This repository hosts the code used to analyze gut microbioma data for the Paper "Toward Precision Oncology: Machine and Deep Learning Prediction of Immunotherapy Response from Gut Microbiome Profiles".
Authors:
- Giovanni Cappelletti (mail: giovanni.cappelletti@unimore.it)
- Matteo Lombardi (mail: matteo.lombardi@unimore.it)
SuperResponder/
├── analysis # Contains data analysis code, including SHAP features extractor
│ ├── clustering.py # Clustering methods grouped in a class. Not used for the paper
│ ├── correlation.py # Methods to analyze correlation between metadata
│ ├── dim_reduction.py # Dimensionality reduction methods such as PCA, KPCA
│ └── explainability.py # SHAP explainer wrapper class
├── config # Contains yaml config files used to quickly change experiment configurations
├── datasets # Data folder, must be created to host the data file (e.g. CSV files).
├── fileio # Helper methods for reading and writing files
│ ├── df_loader.py # Loads and saves data in memory, handling some preprocessing steps
│ └── serialization.py # Utils to write results files to disk
├── logger # Logging methods
├── models # Classes to handle models hyperparams from configs file and cross validation
│ ├── component_registry.py # Maps strings to class names for quick config changes
│ ├── models.py # Code to handle models and cross validation
│ └── suggestion_functions.py # Utils functions for Optuna package
├── preprocessing # Helper methods to preprocess data
│ ├── preprocess.py # Sklearn pipeline builder
│ └── transformers.py # Preprocessing functions (CLR, scaling)
├── scripts # Experiments
├── utils # Utils methods
│ ├── splitter.py # Splits data into train/test sets based on yaml config file
│ ├── utils.py # Miscellaneous utilities functions
│ └── validators.py # Config files sanity checkers
├── visualization # Plotting functions
├── environment.yml # Conda env config file to recreate environment. Includes pip dependencies
└── requirements.txt # Pip dependencies file
Create a conda environment using the yml file:
conda env create -f environment.yml
It should also install the required pip packages. If it does not, enter the environment and install pip dependencies manually:
conda activate responder
pip install -r requirements.txt
The repo is heavily based on and inspired by the scikit-learn package.

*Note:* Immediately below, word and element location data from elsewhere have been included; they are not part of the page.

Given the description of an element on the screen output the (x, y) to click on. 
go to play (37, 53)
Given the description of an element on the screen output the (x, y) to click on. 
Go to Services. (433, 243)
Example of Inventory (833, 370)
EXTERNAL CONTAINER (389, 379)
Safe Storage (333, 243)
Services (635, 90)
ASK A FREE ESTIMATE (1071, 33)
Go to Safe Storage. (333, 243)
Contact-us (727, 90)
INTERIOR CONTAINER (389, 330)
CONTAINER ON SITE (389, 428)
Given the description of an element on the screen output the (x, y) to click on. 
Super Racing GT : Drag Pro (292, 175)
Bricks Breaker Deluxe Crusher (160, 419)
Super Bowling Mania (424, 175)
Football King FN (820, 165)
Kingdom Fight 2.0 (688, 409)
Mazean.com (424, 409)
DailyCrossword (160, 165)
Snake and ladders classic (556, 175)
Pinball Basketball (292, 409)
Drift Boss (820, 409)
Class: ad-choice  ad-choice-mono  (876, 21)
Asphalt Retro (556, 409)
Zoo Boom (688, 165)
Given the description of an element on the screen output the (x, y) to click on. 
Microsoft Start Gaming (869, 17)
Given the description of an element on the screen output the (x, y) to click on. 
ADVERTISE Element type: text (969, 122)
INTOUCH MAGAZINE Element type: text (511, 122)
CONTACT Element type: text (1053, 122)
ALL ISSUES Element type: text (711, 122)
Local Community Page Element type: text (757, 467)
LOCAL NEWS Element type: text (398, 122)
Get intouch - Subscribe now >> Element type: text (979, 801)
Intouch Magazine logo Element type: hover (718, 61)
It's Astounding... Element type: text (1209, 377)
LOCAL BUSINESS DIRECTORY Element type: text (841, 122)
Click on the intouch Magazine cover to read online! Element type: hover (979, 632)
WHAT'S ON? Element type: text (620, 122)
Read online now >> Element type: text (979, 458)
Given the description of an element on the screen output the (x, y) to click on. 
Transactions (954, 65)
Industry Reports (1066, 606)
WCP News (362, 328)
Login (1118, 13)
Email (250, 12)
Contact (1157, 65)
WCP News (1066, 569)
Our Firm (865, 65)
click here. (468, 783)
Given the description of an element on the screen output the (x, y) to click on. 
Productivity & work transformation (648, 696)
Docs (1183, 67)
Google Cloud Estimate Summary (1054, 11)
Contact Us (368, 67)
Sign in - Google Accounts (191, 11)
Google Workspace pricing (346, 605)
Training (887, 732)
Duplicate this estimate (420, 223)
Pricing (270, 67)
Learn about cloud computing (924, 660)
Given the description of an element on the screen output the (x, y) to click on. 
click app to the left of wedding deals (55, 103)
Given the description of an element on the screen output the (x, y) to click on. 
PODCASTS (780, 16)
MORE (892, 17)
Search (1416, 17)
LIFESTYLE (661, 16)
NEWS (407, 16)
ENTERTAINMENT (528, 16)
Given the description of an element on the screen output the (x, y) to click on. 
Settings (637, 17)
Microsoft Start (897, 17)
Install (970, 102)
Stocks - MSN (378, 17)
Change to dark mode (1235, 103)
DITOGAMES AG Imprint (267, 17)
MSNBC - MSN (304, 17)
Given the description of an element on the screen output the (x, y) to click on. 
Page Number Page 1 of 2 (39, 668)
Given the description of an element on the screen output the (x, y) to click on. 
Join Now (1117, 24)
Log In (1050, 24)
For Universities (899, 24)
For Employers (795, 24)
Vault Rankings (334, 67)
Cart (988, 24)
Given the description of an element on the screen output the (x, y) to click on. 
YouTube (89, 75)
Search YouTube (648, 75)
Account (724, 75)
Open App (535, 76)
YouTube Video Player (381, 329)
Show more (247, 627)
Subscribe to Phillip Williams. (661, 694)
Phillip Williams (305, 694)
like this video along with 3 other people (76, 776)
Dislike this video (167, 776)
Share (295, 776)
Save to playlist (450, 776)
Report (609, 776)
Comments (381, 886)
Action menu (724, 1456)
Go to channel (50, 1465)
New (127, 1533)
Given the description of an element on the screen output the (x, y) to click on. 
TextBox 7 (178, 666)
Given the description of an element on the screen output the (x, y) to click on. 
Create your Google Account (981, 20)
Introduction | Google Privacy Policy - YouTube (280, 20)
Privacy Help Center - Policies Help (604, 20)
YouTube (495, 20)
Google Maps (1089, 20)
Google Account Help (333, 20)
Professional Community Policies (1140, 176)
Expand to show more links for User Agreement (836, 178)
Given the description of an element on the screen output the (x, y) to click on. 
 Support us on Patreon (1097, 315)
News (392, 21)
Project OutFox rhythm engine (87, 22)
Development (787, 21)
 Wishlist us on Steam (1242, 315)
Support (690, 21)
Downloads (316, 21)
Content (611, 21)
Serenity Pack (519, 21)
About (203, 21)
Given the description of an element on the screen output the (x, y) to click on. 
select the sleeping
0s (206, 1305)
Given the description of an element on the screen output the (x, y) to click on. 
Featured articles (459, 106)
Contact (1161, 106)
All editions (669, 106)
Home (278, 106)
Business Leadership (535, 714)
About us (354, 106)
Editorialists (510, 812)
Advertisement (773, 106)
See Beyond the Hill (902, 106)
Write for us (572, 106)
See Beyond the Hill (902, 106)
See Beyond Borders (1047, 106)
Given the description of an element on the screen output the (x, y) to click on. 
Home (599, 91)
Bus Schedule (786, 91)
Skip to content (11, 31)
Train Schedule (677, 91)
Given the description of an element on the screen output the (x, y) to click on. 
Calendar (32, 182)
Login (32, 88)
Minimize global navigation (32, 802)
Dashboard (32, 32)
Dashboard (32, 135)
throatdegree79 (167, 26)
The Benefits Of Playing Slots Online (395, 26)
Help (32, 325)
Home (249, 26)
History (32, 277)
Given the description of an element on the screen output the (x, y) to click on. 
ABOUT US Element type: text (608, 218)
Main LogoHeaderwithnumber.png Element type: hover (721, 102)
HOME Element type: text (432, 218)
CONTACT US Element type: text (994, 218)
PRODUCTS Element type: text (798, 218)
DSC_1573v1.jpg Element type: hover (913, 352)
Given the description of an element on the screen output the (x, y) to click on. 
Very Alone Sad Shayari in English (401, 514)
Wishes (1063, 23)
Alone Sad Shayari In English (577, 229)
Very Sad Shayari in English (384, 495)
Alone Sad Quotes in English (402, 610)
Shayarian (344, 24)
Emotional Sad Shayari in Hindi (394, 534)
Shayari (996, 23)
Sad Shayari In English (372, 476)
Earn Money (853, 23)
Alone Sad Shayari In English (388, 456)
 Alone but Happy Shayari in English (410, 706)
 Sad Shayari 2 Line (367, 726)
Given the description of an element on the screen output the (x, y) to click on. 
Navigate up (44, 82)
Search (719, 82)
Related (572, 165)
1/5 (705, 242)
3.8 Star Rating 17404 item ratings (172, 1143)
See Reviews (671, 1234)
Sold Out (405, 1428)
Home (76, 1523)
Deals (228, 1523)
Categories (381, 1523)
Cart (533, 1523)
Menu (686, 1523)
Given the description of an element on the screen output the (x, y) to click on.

Supported models now include:
- Logistic Regression
- Ridge Regression
- Support Vector Machines
- Multi Layer Perceptron
- Random Forest
- Extra Trees
- XGBoost
Not all of these models were heavily tested, so there might be some instabilities/bugs. Feel free to open an Issue if you notice problems.
The scripts folders contains the code of the experiments used to produce results reported in the paper. In particular, models/feature_ablation_study.py contains the SHAP top features study code and models/top_features.py the top bacteria species intersection study.
Create a folder named datasets and copy the data file into it. You can find the CSV file here:
https://drive.google.com/file/d/1pTqmrwlL63eZ5uwnWHAa9V0f3pa5MduM/view?usp=drive_link
Please send a request to access the file specifying your name, institution affiliation and research interest, we will then share the data file with you.
To run the experiments, first modify the config files to your need. For example, to change the models hyperparameter grid search space, change the models.yaml config file. Refer to the component registry under the models folder for info on how to write each class name in the conf file.
Simply launch the scripts with:
python models/feature_ablation_study.py
python models/top_features.py
If you want to contribute to this project, please first check if a feature is not already implemented, then open a Pull Request with your changes. We will evaluate the changes and eventually integrate them into our project.
This project is licensed under the CC BY-NC-SA 4.0 License. See the LICENSE file for details.
This repository is the official implementation of the following paper, currently submitted at Artificial Intelligence in Medicine:
Cappelletti, G., et al. "Toward Precision Oncology: Machine and Deep Learning Prediction of Immunotherapy Response from Gut Microbiome Profiles." (2026). Submitted for publication.
DISCLAIMER: This repository was primarily developed as a refactoring excercise for one of the authors, so most features may seem overengineered and unnecessary. The work is a combination of multiple repos merged into one, so some parts may feel detached from others (e.g. clustering).
This work is based on Scikit-Learn python package, so we thank the authors for their great work.
The code structure is inspired by MMSegmentation, but has no affiliations with it, neither does it use methods from openmmlab repositories. It was merely an inspiration on how to structure the code, thanks to the author for their great work.